Le indagini dei militari di Bagheria (Palermo) hanno svelato il disegno della donna, incaricata da un facoltoso imprenditore italo-americano di occuparsi del figlio disabile.
Palermo – Confisca di beni per oltre due milioni di euro eseguita dalla Finanza nei confronti di una donna condannata in via definitiva per il reato di autoriciclaggio, mentre è stata prosciolta per prescrizione dall’accusa di circonvenzione di incapace, reato i cui fatti sono stati comunque provati in giudizio.
Le indagini condotte dalla compagnia di Bagheria tra il 2015 e il 2018, hanno svelato un articolato disegno che ha portato alla spoliazione patrimoniale di un imprenditore italo-americano benestante e di suo figlio disabile, erede universale dei beni. La responsabile, una badante di origine italiana originaria di Misilmeri.
L’imprenditore, già titolare di una catena di lavanderie negli Stati Uniti, era rientrato in Italia per trascorrere gli ultimi anni della sua vita con il figlio affetto da una grave patologia. Aveva incaricato la badante, tramite testamento, di occuparsi del figlio, lasciandole in eredità 31 cespiti immobiliari, tra terreni e appartamenti, alcuni dei quali con usufrutto riservato al figlio.
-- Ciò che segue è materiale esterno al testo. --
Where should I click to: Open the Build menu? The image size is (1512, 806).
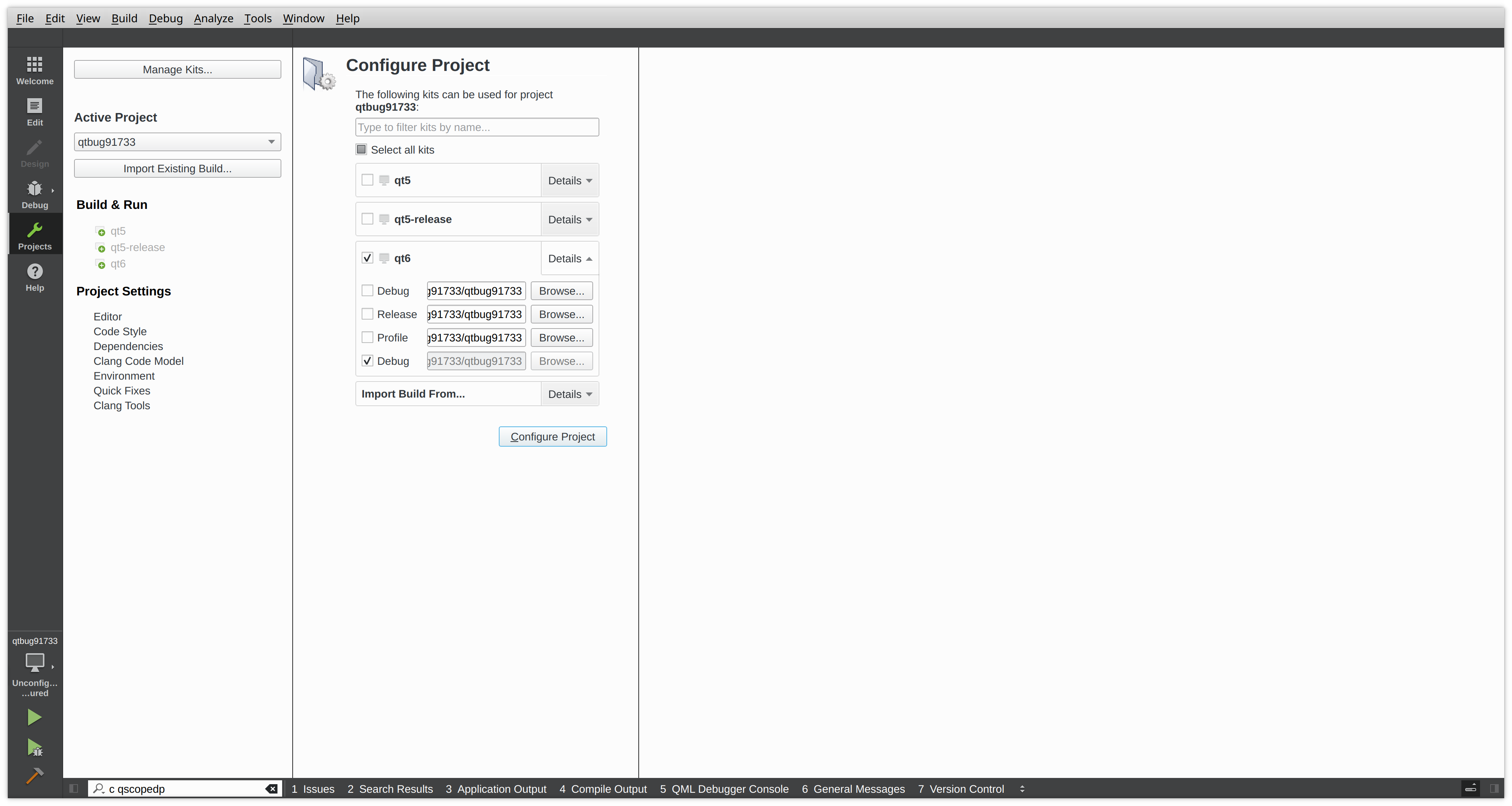[x=124, y=18]
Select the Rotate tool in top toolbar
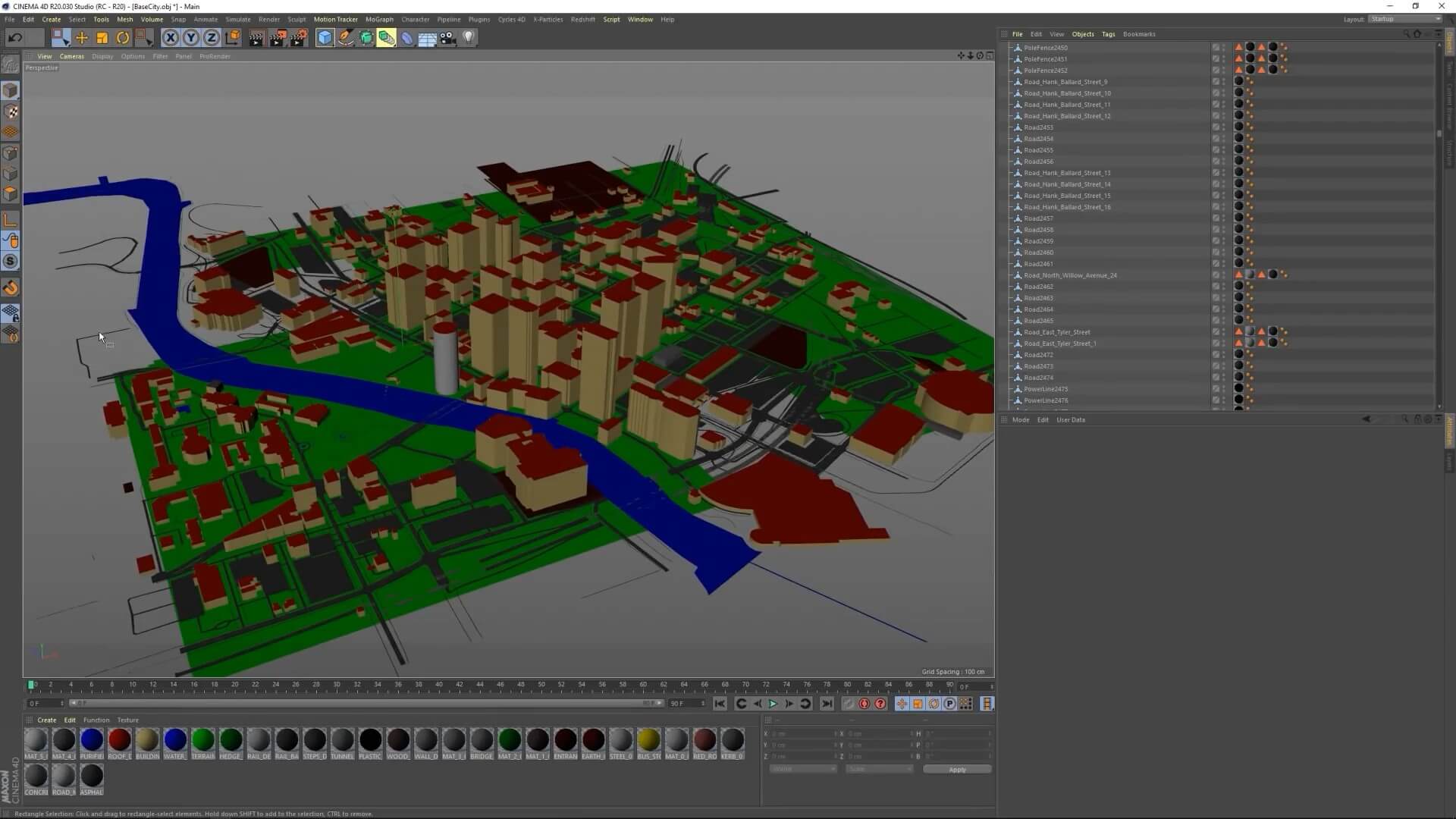This screenshot has width=1456, height=819. 123,38
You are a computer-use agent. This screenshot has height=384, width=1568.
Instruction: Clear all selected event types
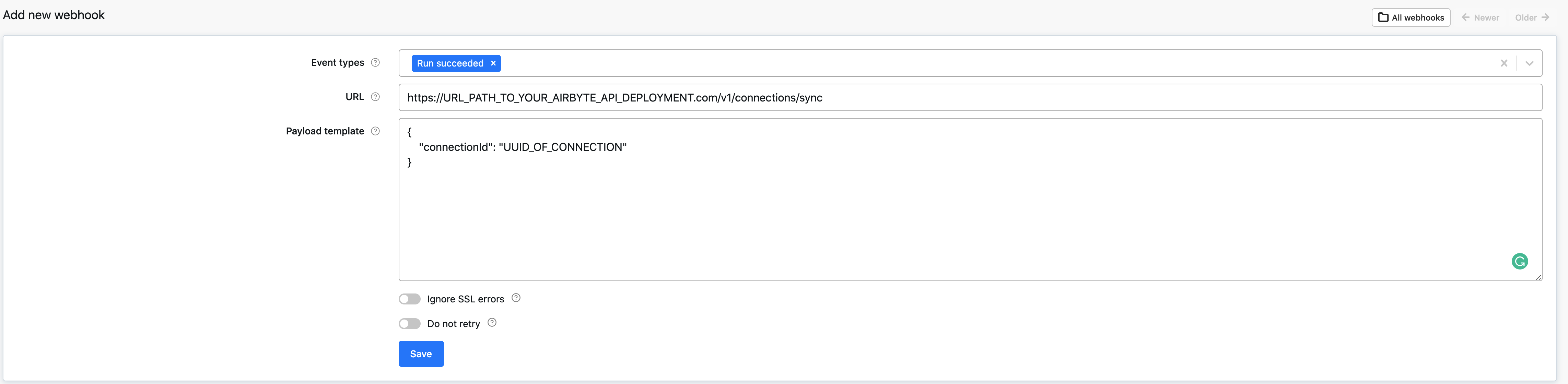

A quest’ultimo erano state destinate polizze assicurative per un valore di oltre 2 milioni di euro.
Dopo la morte dell’imprenditore nel 2014, le indagini sono partite dalle denunce del perito del tribunale, che aveva rilevato come il giovane fosse incapace di esprimersi correttamente e di attribuire valore ai beni. La badante, consapevole delle investigazioni in corso, aveva cercato di influenzare il figlio dell’imprenditore affinché apparisse collaborativo durante le perizie giudiziarie, tentando di giustificare le donazioni a suo favore come volontarie e consapevoli.
Le indagini, supportate da intercettazioni telefoniche e ambientali, hanno evidenziato questi tentativi di inquinamento delle prove. Inoltre, gli accertamenti bancari hanno dimostrato che la badante aveva fatto sbloccare le polizze del giovane e trasferito i fondi sui propri conti correnti tramite numerose operazioni.
Successivamente, con l’aiuto di un figlio convivente, ha reimpiegato le somme sui conti di una società ungherese costituita ad hoc, di cui era socia unica, per occultare la provenienza del denaro. Da qui, i fondi sono stati trasferiti ulteriormente, anche in Paesi extracomunitari, rendendo il loro tracciamento estremamente difficile.
Per questo motivo è stata disposta la confisca per equivalente dei profitti del reato. Il provvedimento in esecuzione mira a garantire all’Erario la quasi totalità delle somme. Saranno confiscati numerosi cespiti immobiliari intestati alla condannata e al suo nucleo familiare, nonché le disponibilità liquide sui conti correnti e ogni altra risorsa economica o finanziaria, comprese quelle presso terzi.